** EXCERPTED RECORDS follows **
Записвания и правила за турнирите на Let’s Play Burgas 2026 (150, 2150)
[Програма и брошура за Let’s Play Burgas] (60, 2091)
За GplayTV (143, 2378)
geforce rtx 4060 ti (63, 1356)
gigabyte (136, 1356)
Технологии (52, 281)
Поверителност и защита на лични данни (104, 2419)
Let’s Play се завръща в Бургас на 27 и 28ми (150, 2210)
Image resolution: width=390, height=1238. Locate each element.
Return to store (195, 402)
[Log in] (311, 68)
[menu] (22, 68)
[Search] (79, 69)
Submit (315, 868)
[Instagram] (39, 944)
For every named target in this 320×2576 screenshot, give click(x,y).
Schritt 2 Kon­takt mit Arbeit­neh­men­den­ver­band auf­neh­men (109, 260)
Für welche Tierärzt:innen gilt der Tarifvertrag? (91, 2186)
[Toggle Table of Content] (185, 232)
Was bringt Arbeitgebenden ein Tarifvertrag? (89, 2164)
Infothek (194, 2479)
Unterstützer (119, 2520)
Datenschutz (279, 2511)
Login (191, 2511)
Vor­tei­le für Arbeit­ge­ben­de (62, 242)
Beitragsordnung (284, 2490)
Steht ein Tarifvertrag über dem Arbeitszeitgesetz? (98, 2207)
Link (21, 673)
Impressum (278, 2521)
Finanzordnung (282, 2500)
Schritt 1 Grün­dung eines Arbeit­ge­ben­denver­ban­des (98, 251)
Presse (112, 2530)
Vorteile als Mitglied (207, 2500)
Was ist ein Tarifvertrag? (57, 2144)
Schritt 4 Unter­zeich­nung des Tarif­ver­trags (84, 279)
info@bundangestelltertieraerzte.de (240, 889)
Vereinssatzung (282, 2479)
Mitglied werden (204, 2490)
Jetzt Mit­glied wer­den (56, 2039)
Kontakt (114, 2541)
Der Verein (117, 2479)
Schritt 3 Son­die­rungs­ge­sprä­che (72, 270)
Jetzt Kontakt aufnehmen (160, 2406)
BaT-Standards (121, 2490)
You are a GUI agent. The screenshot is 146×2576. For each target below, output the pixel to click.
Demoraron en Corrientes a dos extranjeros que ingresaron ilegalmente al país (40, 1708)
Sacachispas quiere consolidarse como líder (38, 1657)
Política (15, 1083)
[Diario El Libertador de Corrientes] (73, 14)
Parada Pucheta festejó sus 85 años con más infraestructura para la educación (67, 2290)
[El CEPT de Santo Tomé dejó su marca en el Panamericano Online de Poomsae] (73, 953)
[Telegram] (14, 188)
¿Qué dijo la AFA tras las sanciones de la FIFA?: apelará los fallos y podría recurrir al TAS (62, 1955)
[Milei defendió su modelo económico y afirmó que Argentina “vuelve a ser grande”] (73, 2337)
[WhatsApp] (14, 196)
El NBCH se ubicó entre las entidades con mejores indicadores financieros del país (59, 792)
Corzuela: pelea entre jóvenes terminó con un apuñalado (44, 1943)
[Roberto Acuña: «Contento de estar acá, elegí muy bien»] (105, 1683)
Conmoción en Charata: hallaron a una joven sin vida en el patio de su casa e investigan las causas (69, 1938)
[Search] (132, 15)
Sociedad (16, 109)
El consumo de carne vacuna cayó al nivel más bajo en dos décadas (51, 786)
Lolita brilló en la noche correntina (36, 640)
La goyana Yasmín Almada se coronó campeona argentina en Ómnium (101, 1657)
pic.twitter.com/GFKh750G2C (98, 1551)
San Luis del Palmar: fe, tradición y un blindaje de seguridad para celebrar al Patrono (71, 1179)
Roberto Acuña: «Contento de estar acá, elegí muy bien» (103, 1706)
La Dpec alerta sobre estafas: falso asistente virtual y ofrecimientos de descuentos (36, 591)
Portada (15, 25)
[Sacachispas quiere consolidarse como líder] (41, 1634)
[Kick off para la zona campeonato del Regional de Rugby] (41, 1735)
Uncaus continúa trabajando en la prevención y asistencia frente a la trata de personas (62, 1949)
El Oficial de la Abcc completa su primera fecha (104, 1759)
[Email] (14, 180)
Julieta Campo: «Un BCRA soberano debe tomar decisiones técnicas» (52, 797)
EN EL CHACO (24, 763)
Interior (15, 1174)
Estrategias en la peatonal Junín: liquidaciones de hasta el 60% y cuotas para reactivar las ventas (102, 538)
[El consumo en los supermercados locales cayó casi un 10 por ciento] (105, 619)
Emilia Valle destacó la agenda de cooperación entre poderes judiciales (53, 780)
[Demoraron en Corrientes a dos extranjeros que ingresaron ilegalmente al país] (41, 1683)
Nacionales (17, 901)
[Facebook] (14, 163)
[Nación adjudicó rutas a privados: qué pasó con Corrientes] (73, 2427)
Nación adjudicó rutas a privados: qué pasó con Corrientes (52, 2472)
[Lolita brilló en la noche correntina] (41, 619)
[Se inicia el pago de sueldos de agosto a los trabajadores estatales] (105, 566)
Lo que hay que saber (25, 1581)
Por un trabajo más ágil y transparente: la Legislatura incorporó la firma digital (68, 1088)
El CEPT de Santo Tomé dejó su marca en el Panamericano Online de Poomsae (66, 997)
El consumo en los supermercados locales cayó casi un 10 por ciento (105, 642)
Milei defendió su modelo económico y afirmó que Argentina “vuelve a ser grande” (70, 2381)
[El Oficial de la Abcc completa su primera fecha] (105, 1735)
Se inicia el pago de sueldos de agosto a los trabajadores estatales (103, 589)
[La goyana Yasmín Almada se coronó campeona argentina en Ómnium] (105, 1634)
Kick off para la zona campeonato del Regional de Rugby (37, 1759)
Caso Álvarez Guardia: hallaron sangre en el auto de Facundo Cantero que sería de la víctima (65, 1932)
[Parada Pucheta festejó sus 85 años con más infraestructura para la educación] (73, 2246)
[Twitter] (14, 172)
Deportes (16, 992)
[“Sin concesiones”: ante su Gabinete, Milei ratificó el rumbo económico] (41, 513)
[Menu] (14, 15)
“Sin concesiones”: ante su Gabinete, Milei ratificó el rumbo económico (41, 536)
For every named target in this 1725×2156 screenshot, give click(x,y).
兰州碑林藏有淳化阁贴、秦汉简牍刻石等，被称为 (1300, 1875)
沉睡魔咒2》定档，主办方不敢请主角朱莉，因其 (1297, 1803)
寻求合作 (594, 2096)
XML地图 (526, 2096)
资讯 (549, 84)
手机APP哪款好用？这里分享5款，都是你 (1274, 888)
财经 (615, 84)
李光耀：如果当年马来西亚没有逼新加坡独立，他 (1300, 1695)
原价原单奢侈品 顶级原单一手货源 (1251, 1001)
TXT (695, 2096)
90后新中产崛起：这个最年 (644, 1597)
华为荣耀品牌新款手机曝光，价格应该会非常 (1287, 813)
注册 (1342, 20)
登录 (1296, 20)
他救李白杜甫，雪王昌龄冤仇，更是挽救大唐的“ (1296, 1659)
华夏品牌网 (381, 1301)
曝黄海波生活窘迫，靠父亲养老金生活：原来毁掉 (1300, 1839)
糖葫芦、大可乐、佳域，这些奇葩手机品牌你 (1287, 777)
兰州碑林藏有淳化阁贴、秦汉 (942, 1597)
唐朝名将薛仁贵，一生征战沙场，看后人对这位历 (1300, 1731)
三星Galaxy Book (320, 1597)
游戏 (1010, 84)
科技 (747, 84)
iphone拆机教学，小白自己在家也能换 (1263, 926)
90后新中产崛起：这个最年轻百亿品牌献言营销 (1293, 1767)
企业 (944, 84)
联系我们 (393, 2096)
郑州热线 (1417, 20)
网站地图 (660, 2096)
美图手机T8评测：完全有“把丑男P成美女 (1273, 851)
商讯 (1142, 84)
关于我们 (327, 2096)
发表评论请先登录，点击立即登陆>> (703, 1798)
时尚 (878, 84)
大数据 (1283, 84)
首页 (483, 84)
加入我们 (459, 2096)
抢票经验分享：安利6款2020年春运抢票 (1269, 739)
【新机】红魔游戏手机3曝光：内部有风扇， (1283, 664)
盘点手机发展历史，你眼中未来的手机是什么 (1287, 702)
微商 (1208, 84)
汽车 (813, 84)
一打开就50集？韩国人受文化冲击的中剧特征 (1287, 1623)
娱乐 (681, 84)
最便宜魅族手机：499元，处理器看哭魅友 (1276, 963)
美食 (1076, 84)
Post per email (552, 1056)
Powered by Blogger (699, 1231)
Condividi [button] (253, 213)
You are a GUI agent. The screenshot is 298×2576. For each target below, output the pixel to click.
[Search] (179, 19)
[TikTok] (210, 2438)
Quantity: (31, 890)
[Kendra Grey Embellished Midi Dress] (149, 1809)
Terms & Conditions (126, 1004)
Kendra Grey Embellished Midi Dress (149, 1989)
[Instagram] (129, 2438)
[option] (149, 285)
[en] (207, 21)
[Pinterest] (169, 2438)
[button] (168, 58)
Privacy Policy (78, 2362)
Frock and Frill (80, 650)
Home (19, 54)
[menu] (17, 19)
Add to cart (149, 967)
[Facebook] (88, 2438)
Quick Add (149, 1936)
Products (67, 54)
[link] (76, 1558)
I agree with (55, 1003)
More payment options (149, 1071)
** End of EXCERPTED RECORDS **
Nothing but the lines above from the one containing "Return to store (195, 402)" through the one containing "Kontakt (114, 2541)" should appear in the answer, each repeated exactly.

▶ _RESULT FOR THIS EXERCISE_
Return to store (195, 402)
[Log in] (311, 68)
[menu] (22, 68)
[Search] (79, 69)
Submit (315, 868)
[Instagram] (39, 944)
For every named target in this 320×2576 screenshot, give click(x,y).
Schritt 2 Kon­takt mit Arbeit­neh­men­den­ver­band auf­neh­men (109, 260)
Für welche Tierärzt:innen gilt der Tarifvertrag? (91, 2186)
[Toggle Table of Content] (185, 232)
Was bringt Arbeitgebenden ein Tarifvertrag? (89, 2164)
Infothek (194, 2479)
Unterstützer (119, 2520)
Datenschutz (279, 2511)
Login (191, 2511)
Vor­tei­le für Arbeit­ge­ben­de (62, 242)
Beitragsordnung (284, 2490)
Steht ein Tarifvertrag über dem Arbeitszeitgesetz? (98, 2207)
Link (21, 673)
Impressum (278, 2521)
Finanzordnung (282, 2500)
Schritt 1 Grün­dung eines Arbeit­ge­ben­denver­ban­des (98, 251)
Presse (112, 2530)
Vorteile als Mitglied (207, 2500)
Was ist ein Tarifvertrag? (57, 2144)
Schritt 4 Unter­zeich­nung des Tarif­ver­trags (84, 279)
info@bundangestelltertieraerzte.de (240, 889)
Vereinssatzung (282, 2479)
Mitglied werden (204, 2490)
Jetzt Mit­glied wer­den (56, 2039)
Kontakt (114, 2541)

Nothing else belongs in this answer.